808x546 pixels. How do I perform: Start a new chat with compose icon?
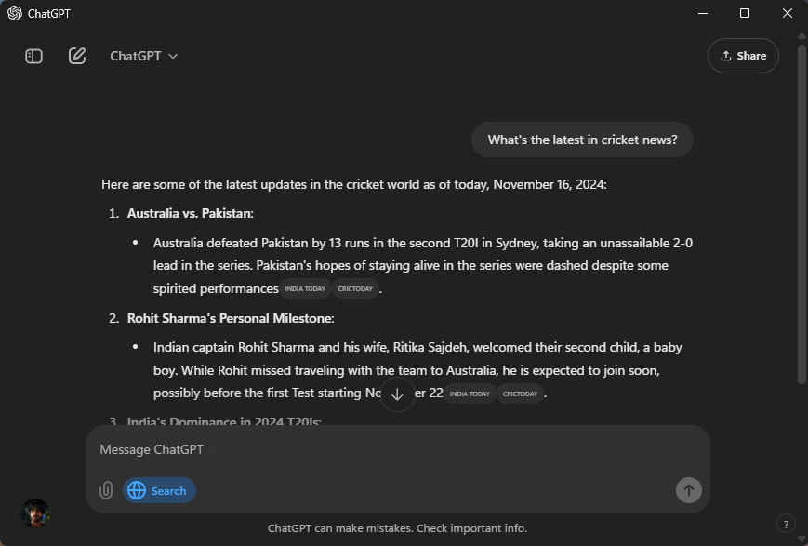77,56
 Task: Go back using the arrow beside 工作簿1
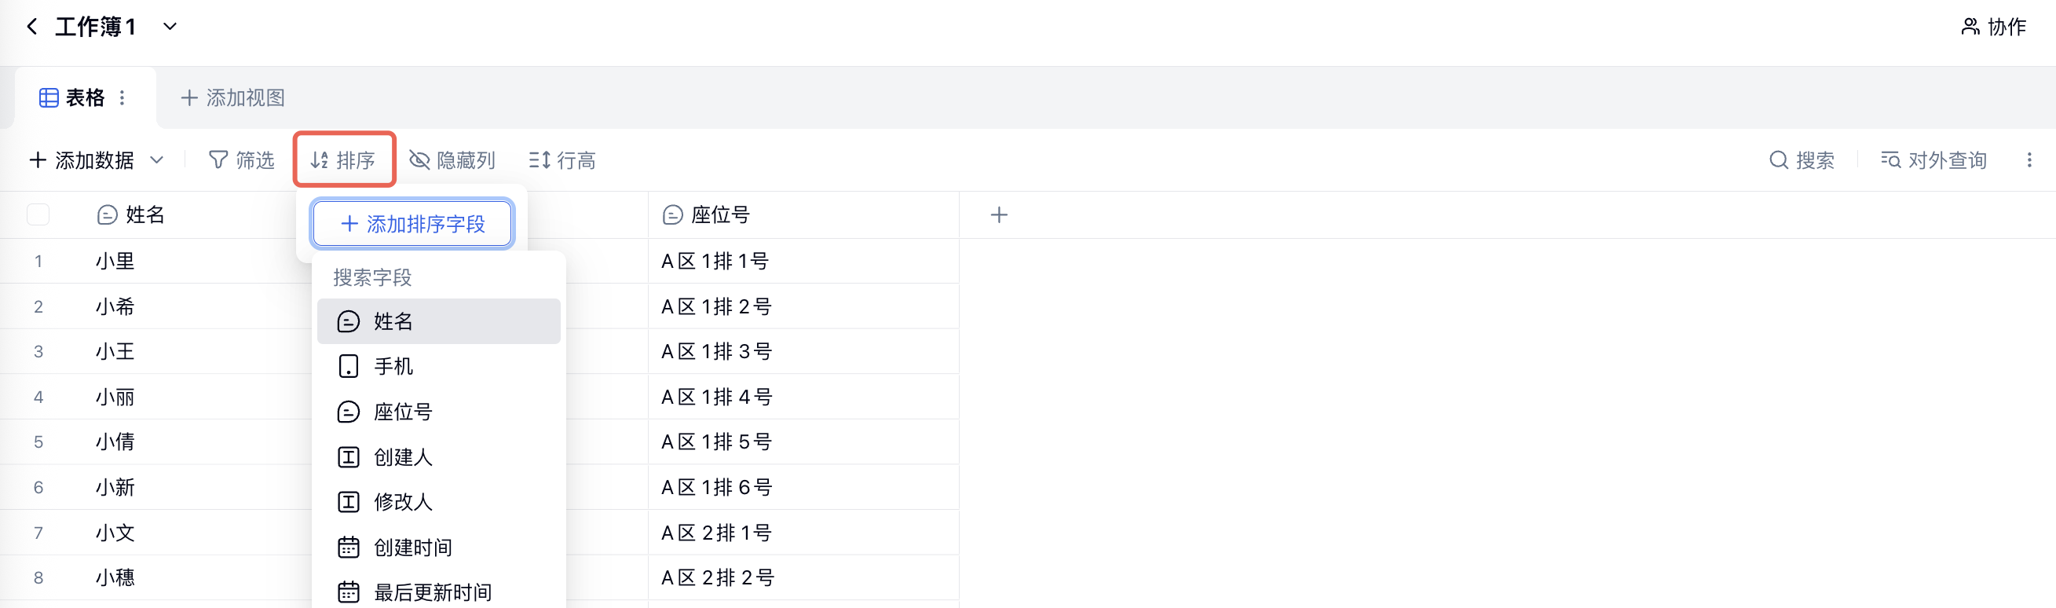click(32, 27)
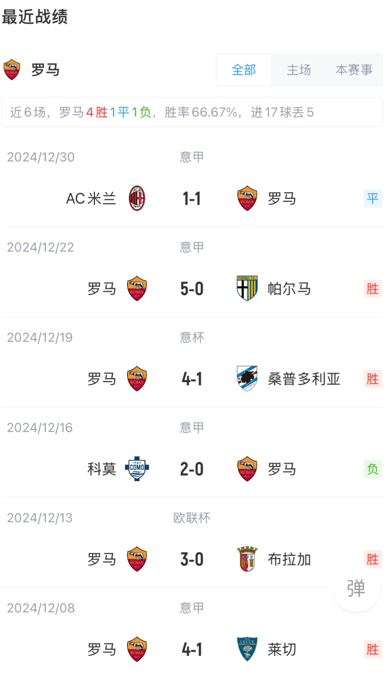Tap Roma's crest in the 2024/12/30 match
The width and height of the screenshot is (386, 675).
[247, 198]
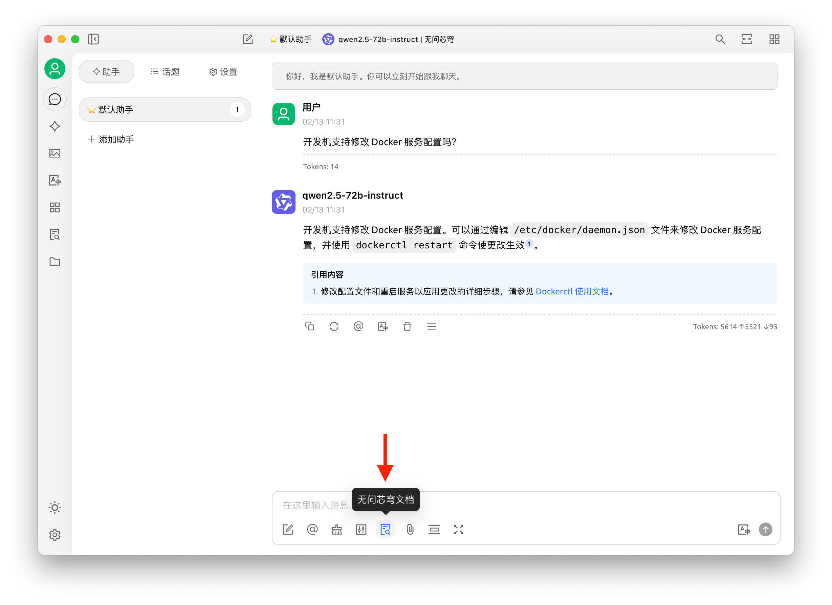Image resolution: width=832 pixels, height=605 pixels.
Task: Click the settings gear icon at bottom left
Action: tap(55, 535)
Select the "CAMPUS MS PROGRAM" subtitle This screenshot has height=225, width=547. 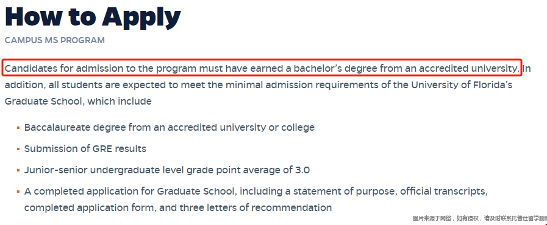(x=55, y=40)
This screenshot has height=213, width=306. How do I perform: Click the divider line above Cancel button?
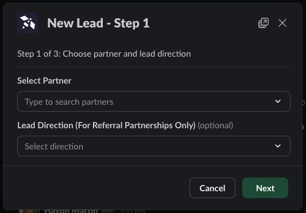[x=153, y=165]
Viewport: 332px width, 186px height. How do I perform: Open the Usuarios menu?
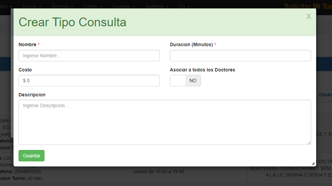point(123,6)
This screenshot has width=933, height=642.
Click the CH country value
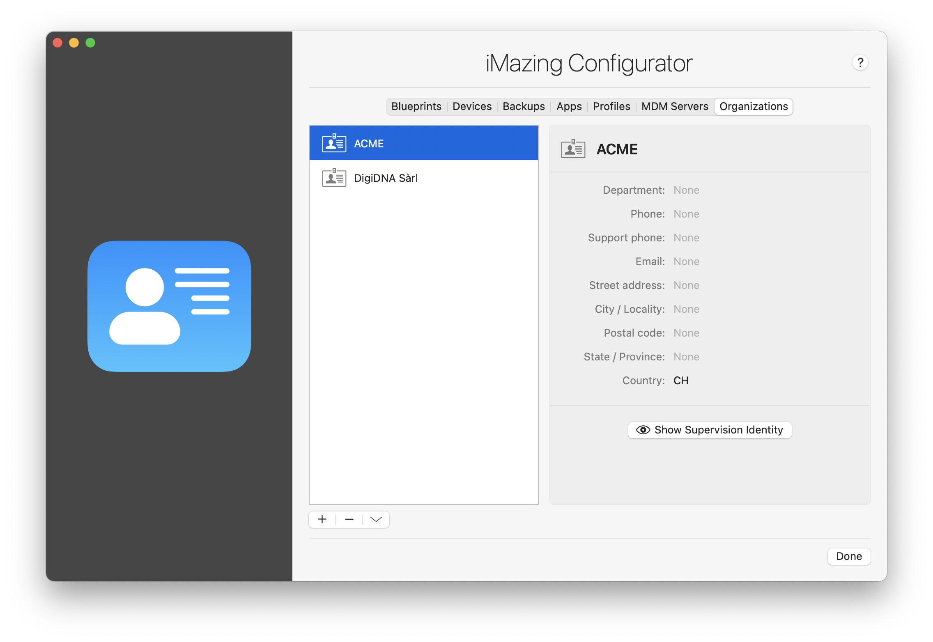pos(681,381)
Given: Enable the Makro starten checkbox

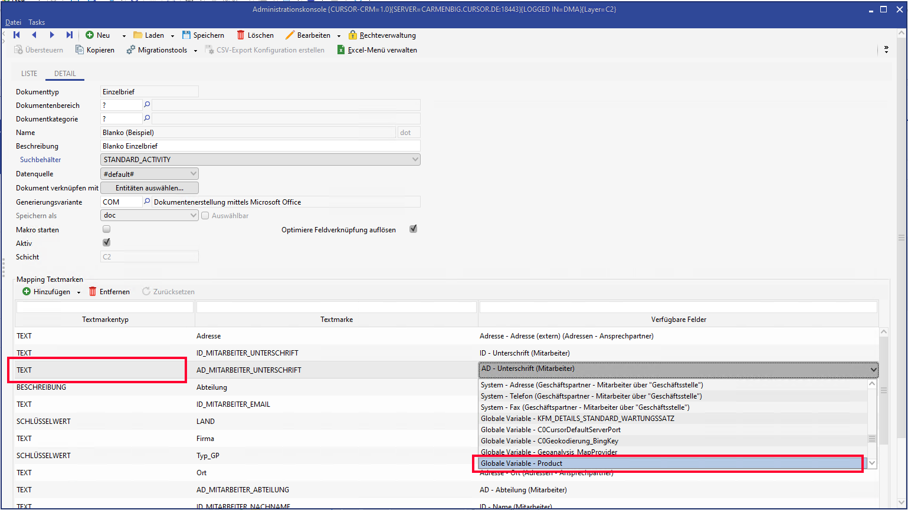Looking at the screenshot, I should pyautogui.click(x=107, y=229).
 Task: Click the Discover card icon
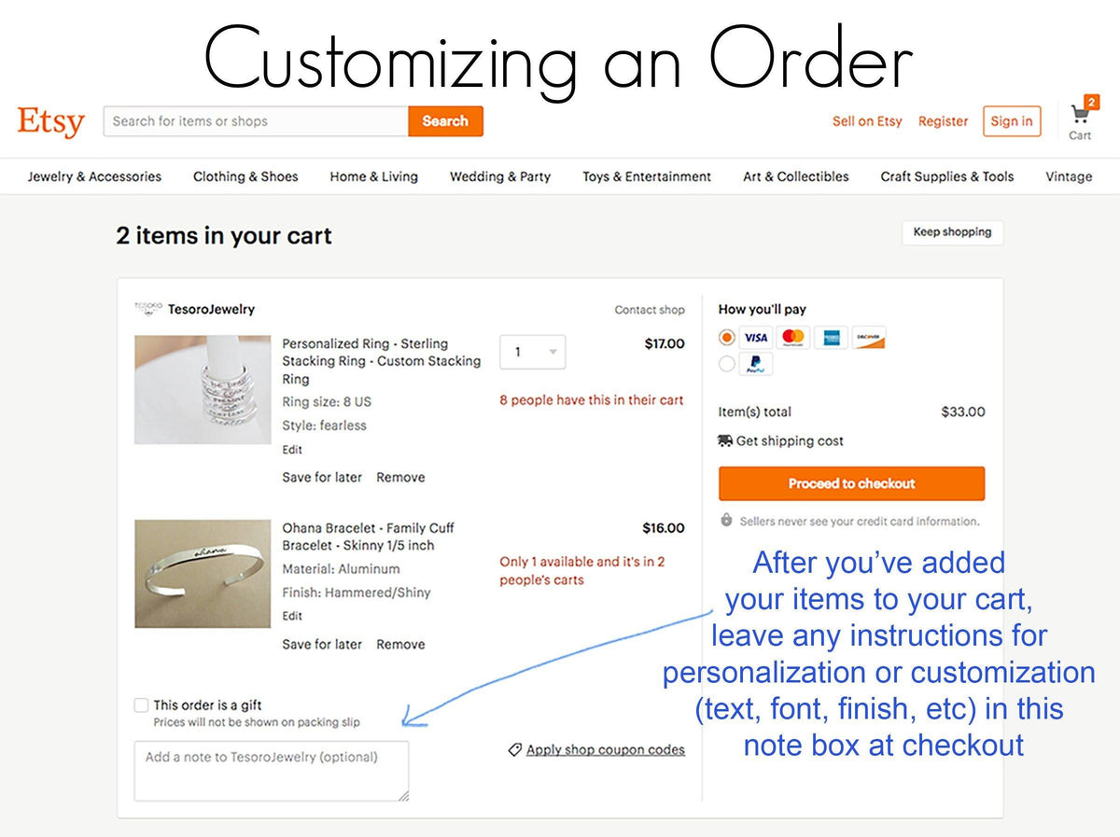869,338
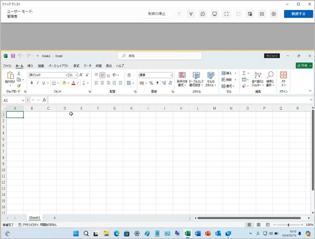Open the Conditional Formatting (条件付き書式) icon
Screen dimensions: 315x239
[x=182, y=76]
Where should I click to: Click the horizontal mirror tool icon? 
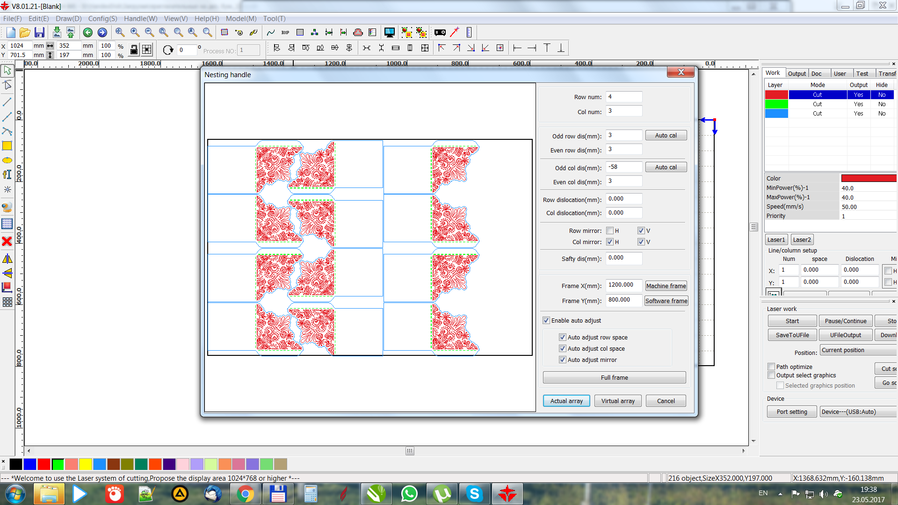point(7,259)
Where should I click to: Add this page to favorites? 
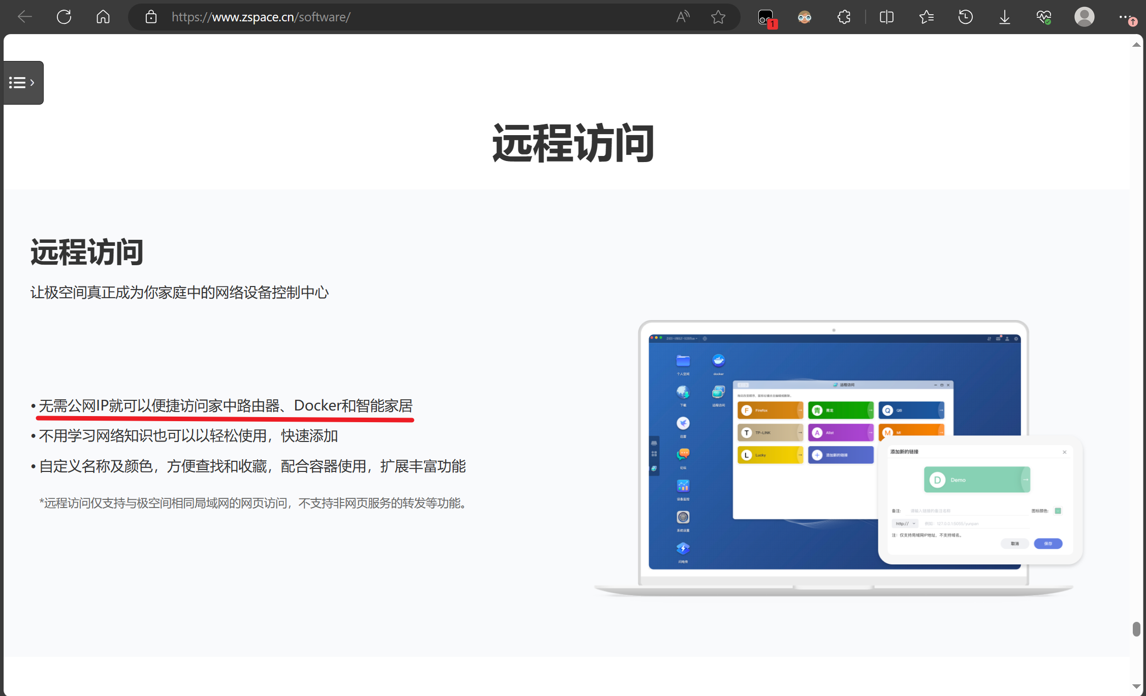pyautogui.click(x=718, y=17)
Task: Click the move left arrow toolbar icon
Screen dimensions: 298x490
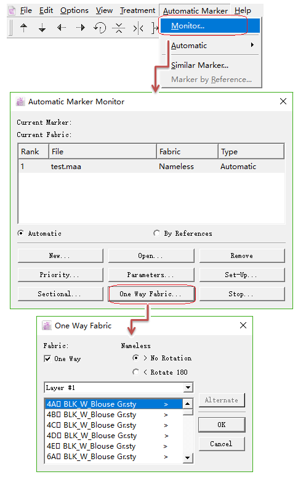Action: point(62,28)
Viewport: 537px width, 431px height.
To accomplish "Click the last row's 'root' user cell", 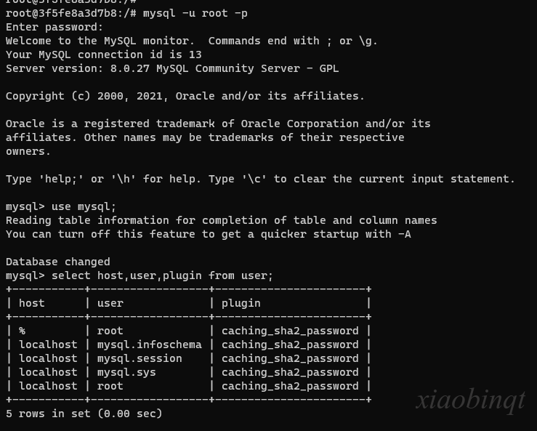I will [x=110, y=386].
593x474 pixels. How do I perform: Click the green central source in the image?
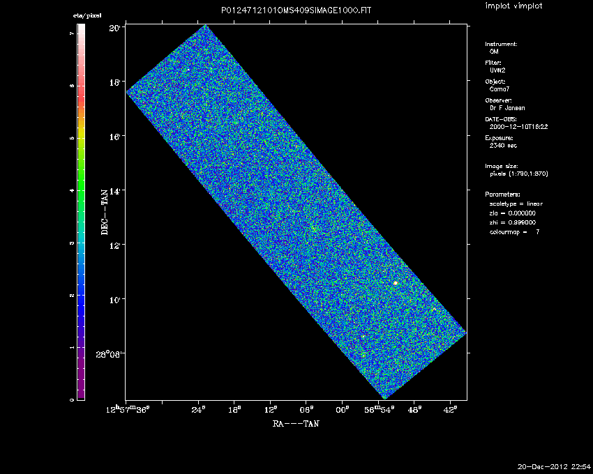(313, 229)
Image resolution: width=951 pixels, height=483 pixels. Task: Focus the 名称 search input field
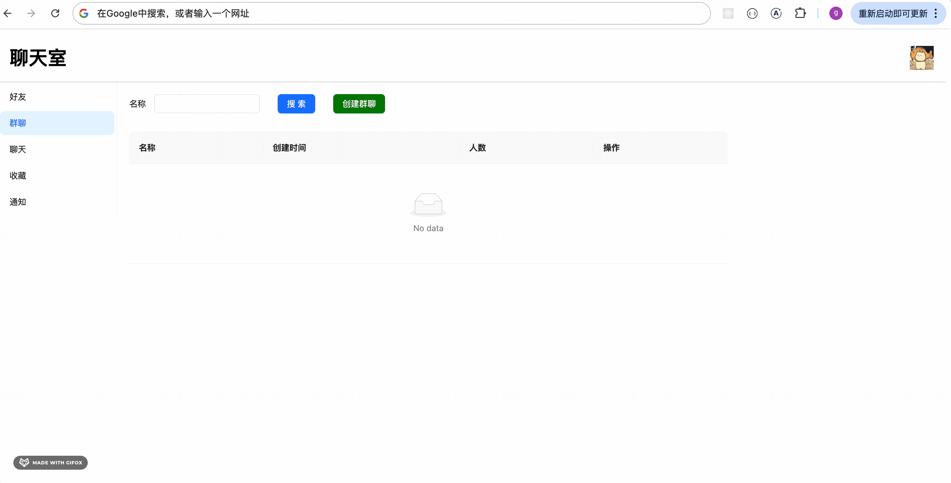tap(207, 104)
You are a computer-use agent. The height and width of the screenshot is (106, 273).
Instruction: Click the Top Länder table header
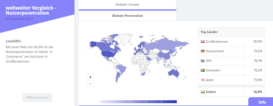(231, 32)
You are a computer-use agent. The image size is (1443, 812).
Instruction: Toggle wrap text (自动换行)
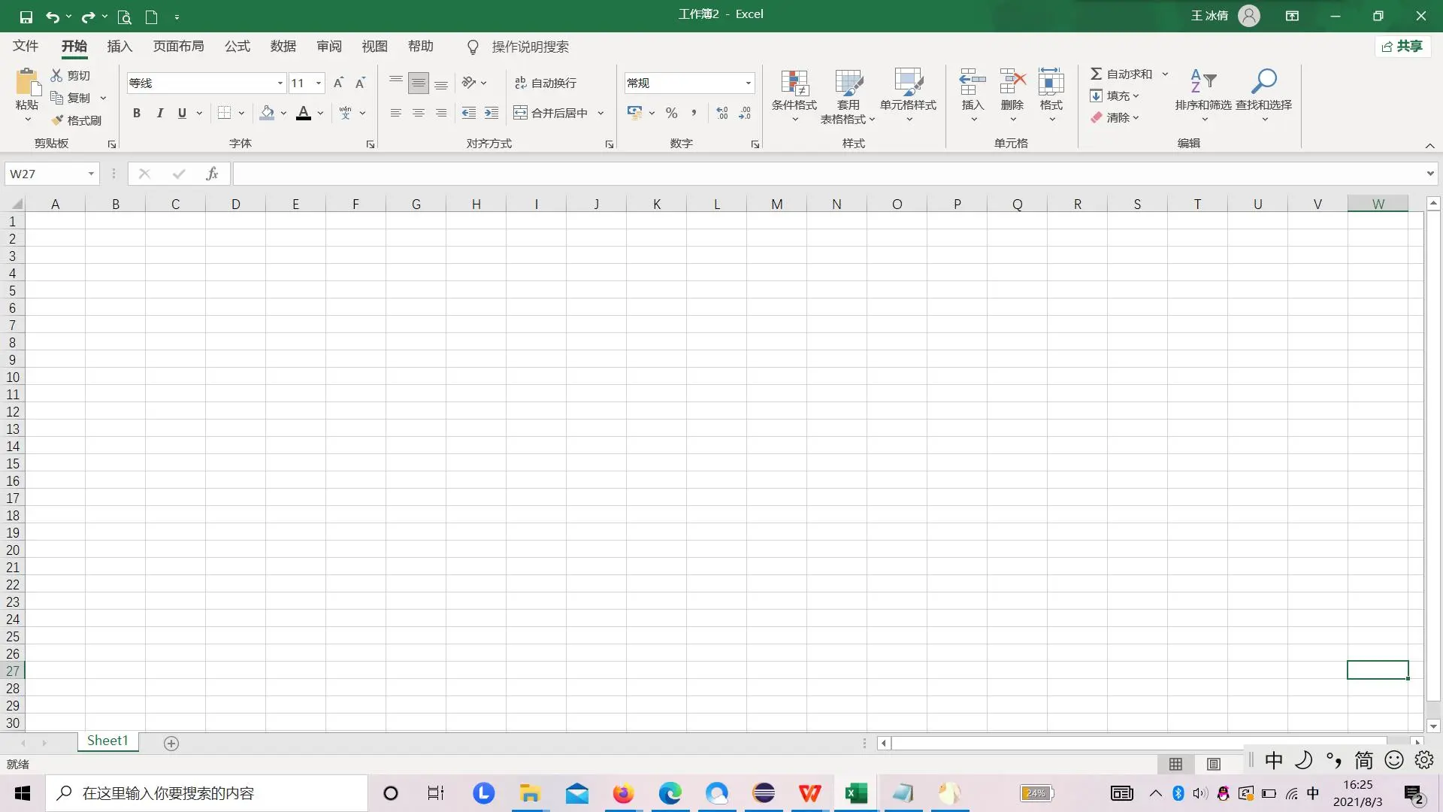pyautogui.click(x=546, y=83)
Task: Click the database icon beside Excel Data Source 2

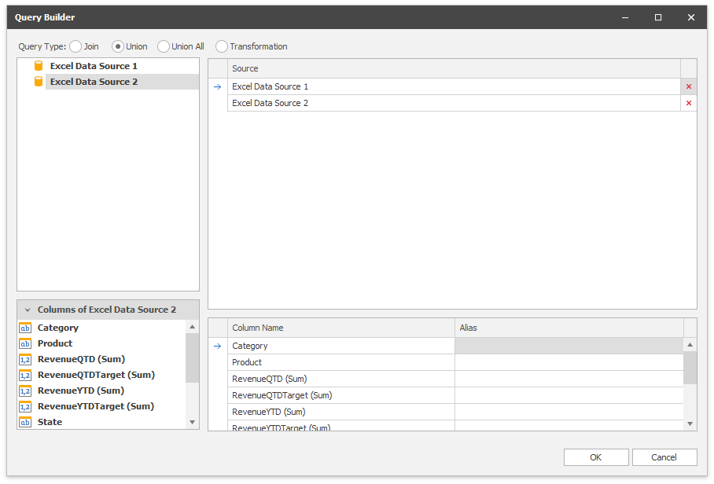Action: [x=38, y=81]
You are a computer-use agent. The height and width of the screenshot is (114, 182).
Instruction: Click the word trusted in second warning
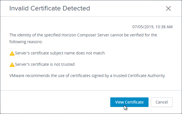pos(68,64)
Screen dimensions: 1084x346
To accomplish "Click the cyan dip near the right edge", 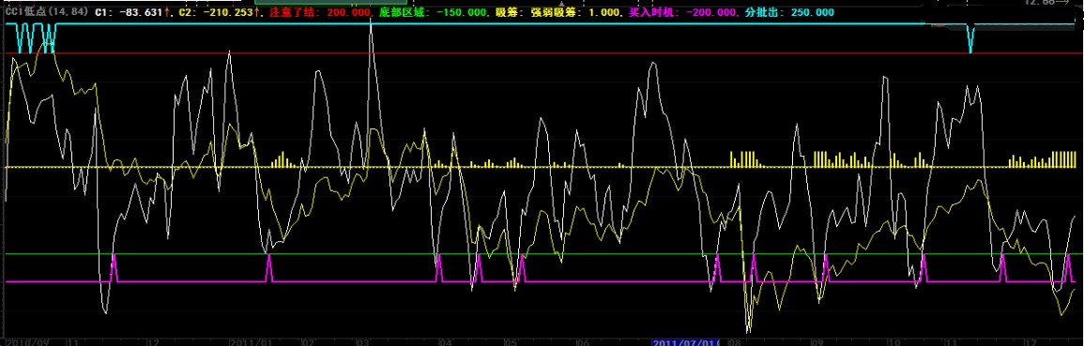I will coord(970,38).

+-------+

→ Task to carry out: Copy the records from the start through the line that contains "Action: tap(55, 535)", inclusive, leaving the pictures out of your copy.

→ Response to the task:
808x546 pixels. How do I perform: Start a new chat with compose icon?
77,56
 Task: Go back using the arrow beside 工作簿1
click(32, 27)
Tap Roma's crest in the 2024/12/30 match
The width and height of the screenshot is (386, 675).
[247, 198]
Image resolution: width=832 pixels, height=605 pixels.
Task: Click the settings gear icon at bottom left
Action: tap(55, 535)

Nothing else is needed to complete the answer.